▸ Exercise
In the passage on the writing of the New Testament, within what span of years were its 27 documents all written?

▸ Page extract
| Index | Back | Next |

In contrast to the Old Testament, which was written over a period of 1100 years, and incorporated traditions of an even earlier thousand years, the 27 documents of the New Testament were all written within the short span of 60 years. They were part of the many literary communications between Christian communities, (especially after the loss of their leaders and 'headquarters' in Jerusalem), as they shared their own memories and traditions of Jesus, and what he now meant to them. Of those letters which were not selected for the NT, most have been lost, leaving scholars with many gaps in their knowledge. Occasionally another fragment turns up, and there is much scholarly excitement as the new discovery is assessed for its reliability and its credibility, as we noted last time with the Didache, and realised all it confirmed about the Church at Antioch, which had produced Matthew's Gospel. Letters continued to flow, especially as the Romans were beginning to wonder how dangerous to the state were these 'Christians' who would not worship the Emperor as a god. Soon another type of writing made its appearance, - an 'Apologia' for Christianity, (the first of many), to persuade the Romans that they had nothing to fear from this new religion.

▸ Given information
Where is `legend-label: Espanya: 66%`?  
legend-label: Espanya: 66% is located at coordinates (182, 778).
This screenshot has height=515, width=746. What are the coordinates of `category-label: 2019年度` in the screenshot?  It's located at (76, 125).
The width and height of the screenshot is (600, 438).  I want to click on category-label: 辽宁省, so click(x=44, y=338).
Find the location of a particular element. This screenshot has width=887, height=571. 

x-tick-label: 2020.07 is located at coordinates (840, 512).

* * *

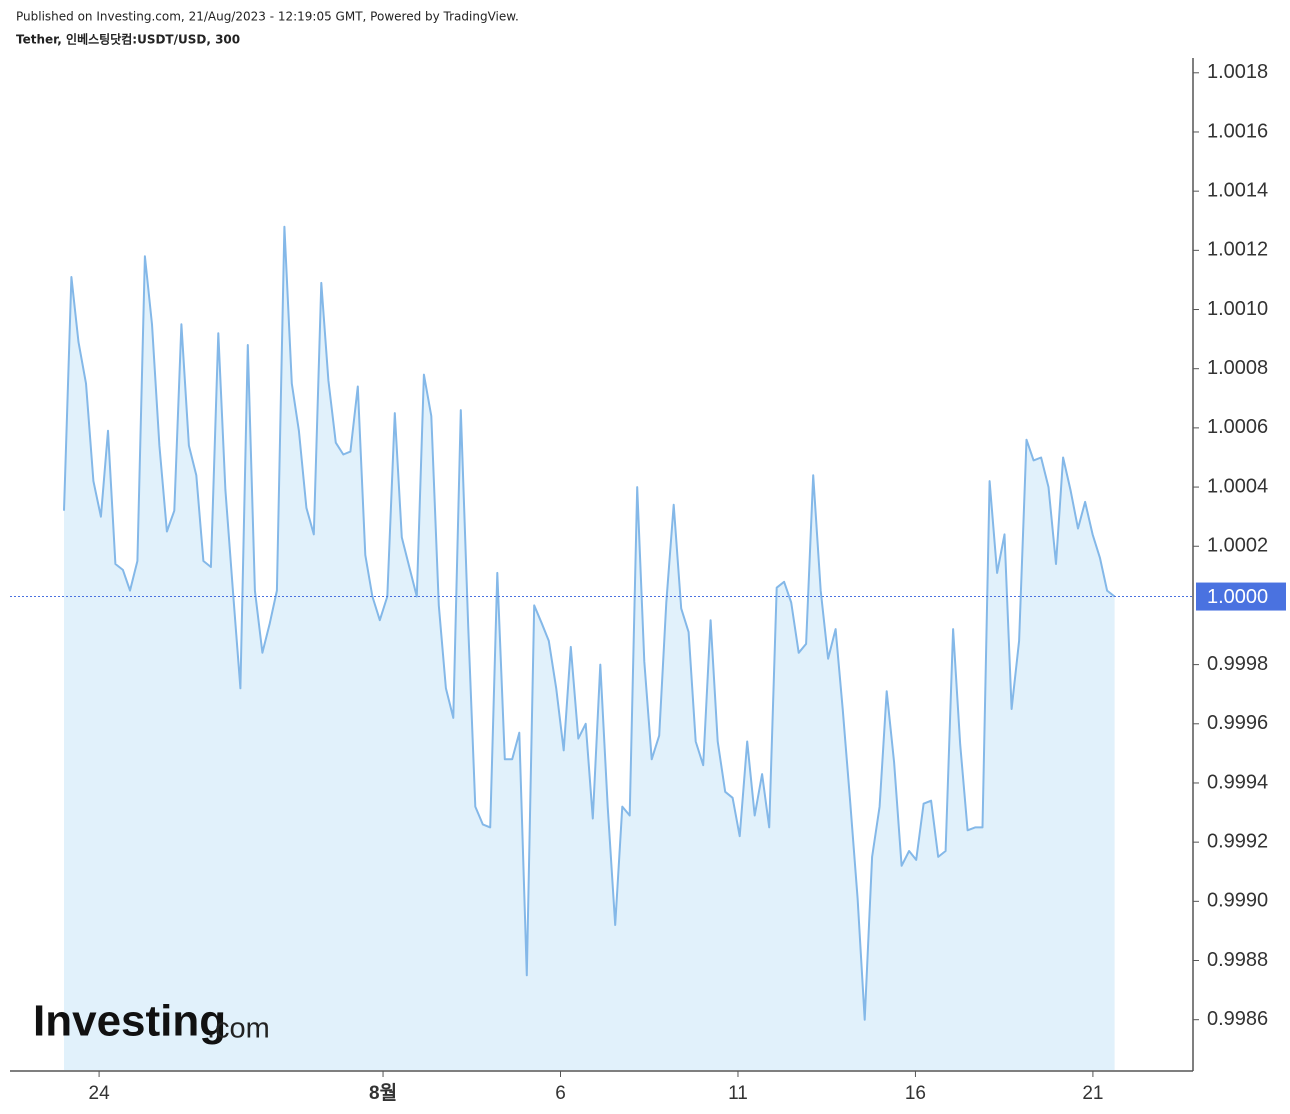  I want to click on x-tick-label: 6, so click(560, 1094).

▸ Written reply
Within a short span of 60 years.